In the modified code, we used the function ``old_neighbors.difference(seen)``, which basically removes all elements from the set ``old_neighbors`` that are in ``seen``. The function effectively does what was expected. We have checked if the modified function will give the same output by constructing a complete graph and running the two codes on the same graph.

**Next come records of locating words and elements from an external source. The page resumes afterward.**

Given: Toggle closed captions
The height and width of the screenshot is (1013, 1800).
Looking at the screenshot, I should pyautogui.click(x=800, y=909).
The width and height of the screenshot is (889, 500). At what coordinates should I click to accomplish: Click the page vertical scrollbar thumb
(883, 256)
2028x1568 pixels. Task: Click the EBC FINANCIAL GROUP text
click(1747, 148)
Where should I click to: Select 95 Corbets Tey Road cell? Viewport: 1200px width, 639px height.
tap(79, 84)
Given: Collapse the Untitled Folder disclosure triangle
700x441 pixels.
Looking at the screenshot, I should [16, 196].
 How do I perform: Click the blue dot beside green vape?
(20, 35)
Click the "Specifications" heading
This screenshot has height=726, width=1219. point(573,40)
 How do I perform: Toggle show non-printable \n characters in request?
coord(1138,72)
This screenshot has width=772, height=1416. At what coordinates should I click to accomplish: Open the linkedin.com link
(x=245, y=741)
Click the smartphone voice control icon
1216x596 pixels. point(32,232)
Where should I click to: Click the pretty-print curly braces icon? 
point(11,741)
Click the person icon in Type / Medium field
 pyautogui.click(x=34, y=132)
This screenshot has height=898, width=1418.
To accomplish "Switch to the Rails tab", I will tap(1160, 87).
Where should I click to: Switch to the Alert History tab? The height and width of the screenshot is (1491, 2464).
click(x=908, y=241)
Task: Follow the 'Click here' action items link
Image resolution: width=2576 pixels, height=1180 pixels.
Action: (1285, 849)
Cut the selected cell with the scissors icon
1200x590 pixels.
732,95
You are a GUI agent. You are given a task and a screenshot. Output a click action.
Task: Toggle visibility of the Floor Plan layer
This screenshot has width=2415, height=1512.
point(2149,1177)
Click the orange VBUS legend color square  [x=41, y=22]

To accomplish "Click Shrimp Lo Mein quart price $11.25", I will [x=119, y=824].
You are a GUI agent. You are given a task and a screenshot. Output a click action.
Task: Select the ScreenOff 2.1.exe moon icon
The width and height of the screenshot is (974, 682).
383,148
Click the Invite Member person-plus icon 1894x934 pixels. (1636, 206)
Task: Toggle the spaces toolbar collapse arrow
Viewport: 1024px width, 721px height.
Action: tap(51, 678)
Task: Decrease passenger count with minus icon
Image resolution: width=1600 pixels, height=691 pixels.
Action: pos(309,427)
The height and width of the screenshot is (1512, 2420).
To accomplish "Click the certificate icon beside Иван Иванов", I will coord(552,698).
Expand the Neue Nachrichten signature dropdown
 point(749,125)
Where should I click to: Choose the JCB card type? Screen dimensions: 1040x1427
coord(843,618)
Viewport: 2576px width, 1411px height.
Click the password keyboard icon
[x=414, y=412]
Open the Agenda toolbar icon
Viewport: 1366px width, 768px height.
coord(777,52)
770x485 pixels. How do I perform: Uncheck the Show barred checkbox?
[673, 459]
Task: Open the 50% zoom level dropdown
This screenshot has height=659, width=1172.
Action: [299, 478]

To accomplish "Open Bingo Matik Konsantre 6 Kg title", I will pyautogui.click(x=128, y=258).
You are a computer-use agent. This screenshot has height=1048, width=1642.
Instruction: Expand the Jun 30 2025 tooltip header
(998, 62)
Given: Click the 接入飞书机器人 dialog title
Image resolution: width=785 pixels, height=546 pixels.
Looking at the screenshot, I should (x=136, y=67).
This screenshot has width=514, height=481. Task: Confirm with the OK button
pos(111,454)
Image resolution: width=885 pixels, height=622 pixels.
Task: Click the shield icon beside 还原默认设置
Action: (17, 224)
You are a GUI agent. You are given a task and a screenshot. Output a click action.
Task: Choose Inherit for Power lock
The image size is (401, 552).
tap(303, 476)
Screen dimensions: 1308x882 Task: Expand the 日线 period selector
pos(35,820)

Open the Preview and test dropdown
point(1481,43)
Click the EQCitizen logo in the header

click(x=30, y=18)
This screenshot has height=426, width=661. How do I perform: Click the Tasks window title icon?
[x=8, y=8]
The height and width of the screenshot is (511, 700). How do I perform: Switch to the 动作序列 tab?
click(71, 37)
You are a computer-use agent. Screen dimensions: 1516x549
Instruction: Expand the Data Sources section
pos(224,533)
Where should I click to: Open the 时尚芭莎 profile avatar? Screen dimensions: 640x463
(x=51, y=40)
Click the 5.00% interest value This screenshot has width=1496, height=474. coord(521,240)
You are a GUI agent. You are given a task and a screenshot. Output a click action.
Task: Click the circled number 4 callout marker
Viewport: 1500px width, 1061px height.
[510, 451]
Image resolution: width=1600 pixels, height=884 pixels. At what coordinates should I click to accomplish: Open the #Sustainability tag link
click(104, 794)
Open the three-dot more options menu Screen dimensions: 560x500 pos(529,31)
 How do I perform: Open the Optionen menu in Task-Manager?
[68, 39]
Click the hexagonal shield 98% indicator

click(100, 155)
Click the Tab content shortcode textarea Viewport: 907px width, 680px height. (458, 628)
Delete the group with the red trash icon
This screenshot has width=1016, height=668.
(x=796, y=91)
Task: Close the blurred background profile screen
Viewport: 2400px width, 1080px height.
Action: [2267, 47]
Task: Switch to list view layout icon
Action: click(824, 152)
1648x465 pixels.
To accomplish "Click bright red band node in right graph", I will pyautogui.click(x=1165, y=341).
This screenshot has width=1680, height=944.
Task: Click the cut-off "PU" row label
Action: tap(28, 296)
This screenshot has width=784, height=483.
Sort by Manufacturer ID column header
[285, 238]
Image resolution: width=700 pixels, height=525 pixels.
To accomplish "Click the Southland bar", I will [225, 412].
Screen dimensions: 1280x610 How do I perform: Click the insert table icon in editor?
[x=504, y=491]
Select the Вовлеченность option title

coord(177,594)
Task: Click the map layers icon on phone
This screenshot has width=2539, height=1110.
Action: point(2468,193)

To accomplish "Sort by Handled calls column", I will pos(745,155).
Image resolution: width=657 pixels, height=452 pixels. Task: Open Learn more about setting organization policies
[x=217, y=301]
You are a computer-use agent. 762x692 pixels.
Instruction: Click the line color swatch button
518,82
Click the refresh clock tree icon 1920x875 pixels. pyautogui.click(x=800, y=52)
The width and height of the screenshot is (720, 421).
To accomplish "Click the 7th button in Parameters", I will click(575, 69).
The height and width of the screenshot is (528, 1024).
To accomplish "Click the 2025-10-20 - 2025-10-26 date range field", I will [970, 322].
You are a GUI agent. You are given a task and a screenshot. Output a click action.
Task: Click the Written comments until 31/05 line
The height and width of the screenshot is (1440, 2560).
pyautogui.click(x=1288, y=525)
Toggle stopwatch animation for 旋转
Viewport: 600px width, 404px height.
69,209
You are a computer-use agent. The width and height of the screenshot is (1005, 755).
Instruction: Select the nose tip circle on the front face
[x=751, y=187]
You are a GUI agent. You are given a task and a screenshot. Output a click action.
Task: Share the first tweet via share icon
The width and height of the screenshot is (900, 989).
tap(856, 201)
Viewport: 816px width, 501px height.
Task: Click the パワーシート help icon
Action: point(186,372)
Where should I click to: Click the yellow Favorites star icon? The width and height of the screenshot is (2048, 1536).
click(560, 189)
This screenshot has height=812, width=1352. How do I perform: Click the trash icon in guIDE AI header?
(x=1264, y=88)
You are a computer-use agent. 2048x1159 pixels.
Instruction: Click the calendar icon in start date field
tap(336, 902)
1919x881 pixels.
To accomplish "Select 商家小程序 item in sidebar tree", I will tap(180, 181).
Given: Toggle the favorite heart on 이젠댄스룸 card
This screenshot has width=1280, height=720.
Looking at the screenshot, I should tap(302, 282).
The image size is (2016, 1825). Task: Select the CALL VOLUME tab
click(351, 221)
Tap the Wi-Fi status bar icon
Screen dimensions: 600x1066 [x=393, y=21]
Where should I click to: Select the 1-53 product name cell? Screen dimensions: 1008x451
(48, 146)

We also analyze the code given, and we determine whether the modification made the code faster. 

In [5]:
import time

def reachable_nodes_time(G, start):
    t_initial = time.perf_counter_ns()
    seen = set() #initially, the set is empty
    stack = [start] #initially, the stack has one element, start
    while stack:
        node = stack.pop() #remove one node from the stack
        if node not in seen: #if node is not on seen, 
            seen.add(node)  #(1) add nodes to seen
            stack.extend(G.neighbors(node))#(2) add neighbors to the stack
    t_final = time.perf_counter_ns()
    return seen, (t_final-t_initial)/(1*10**(9)) #when the stack is empty, return seen

def reachable_nodes_modified_time(G, start):
    t_initial = time.perf_counter_ns()
    seen = set()
    stack = [start]
    while stack:
        node = stack.pop()
        if node not in seen:
            seen.add(node)
            old_neighbors = set(G.neighbors(node))
            new_neighbors = old_neighbors.difference(seen)
            stack.extend(new_neighbors)
    t_final = time.perf_counter_ns()
    return seen, (t_final-t_initial)/(1*10**(9))

print("The time it takes for reachable_nodes_time(some_graph, 5) to run is", reachable_nodes_time(some_graph, 5)[1], "seconds")
print("The time it takes for reachable_nodes_modified_time(some_graph, 5) to run is", reachable_nodes_modified_time(some_graph, 5)[1], "seconds")

The time it takes for reachable_nodes_time(some_graph, 5) to run is 0.0010476 seconds
The time it takes for reachable_nodes_modified_time(some_graph, 5) to run is 0.0009677 seconds


In the above cell, we modified the functions we had earlier by adding time functions before and after the execution of the code. To do so, we used the function ``time.perf_counter_ns()`` to obtain a precise measure of the total time in ns. Then, we obtained the difference between the start and end times of the code, and then converted it to seconds. 

From our analysis, it appears that the modified function, ``reachable_nodes_modified``, is faster than the original code ``reachable_nodes``.